A quick search online on any computer or mobile device in China for 圣经 (Bibles) will pull up multiple websites that provide free access to read the Chinese Bible online. There are even Bible apps available for download on most smart phones in China. While the Chinese government is notorious for blocking certain content on the internet that it dislikes such as Facebook, Google, and CNN; it actually allows the Chinese people access to these Bible websites and apps.

What’s more, a quick search for 购买圣经 (purchase Bibles) on any search engine in China will also pull up multiple websites where Chinese Bibles can be purchased and delivered directly to the buyer’s front door!

The Bibles that my wife and I used in China were bought at our church in China, which had stacks upon stacks for sale to anyone that wanted to buy. They even gave them away to people who made professions of faith at evangelistic crusades. Each of these Bibles indicated inside the front cover that they were printed in Nanjing, China.

It is easy to see that Bibles, on the whole, are readily available in China. While it may be possible that there are Chinese in certain parts of the country that cannot afford a Bible, most could simply download a free app that allows them to read directly on their smartphone.

So, should we invest in smuggling/distributing Bibles into China?

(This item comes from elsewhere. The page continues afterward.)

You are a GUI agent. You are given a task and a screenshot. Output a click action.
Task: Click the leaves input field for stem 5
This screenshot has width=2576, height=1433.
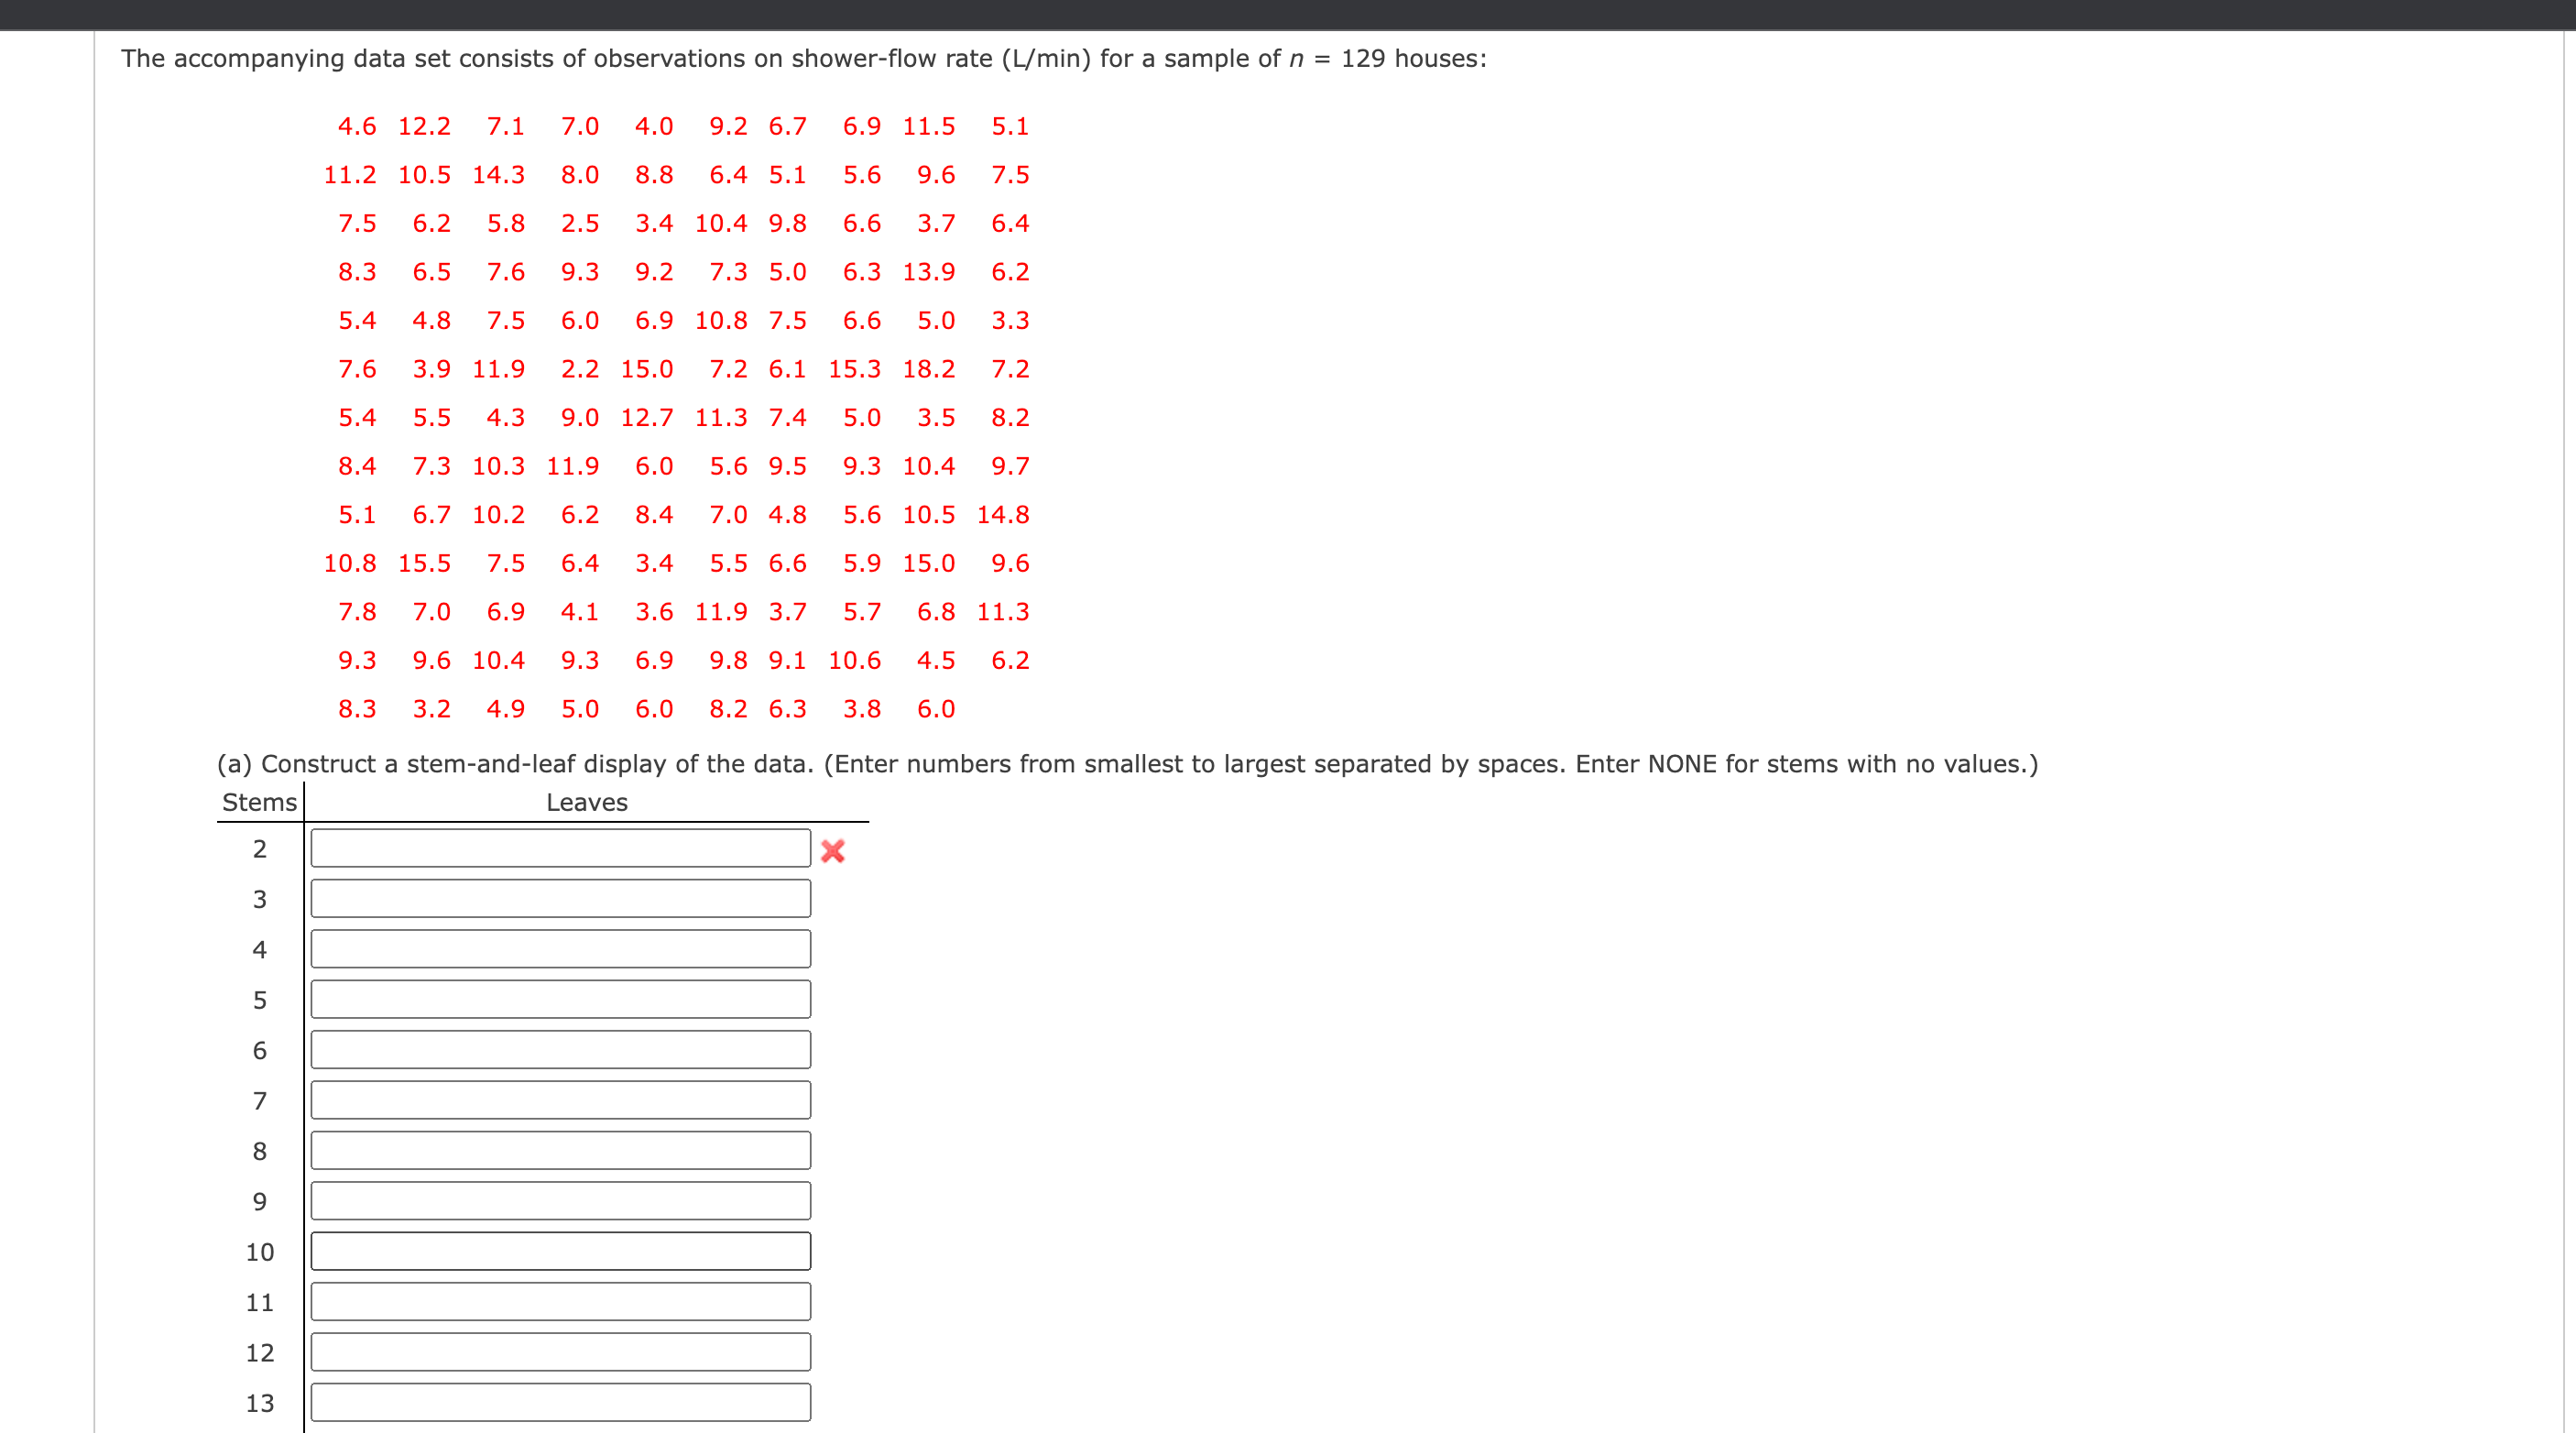pyautogui.click(x=561, y=998)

No, not unless we are specifically targeting groups that are otherwise unable to access the Bible. With over half of China’s population categorized as “internet users” (Click here for link), most would have access to the Bible of some sort, even if electronically. While smuggling/distributing may have been a worthier investment in previous decades, I think the need of the hour for Christianity in China today is church-planting.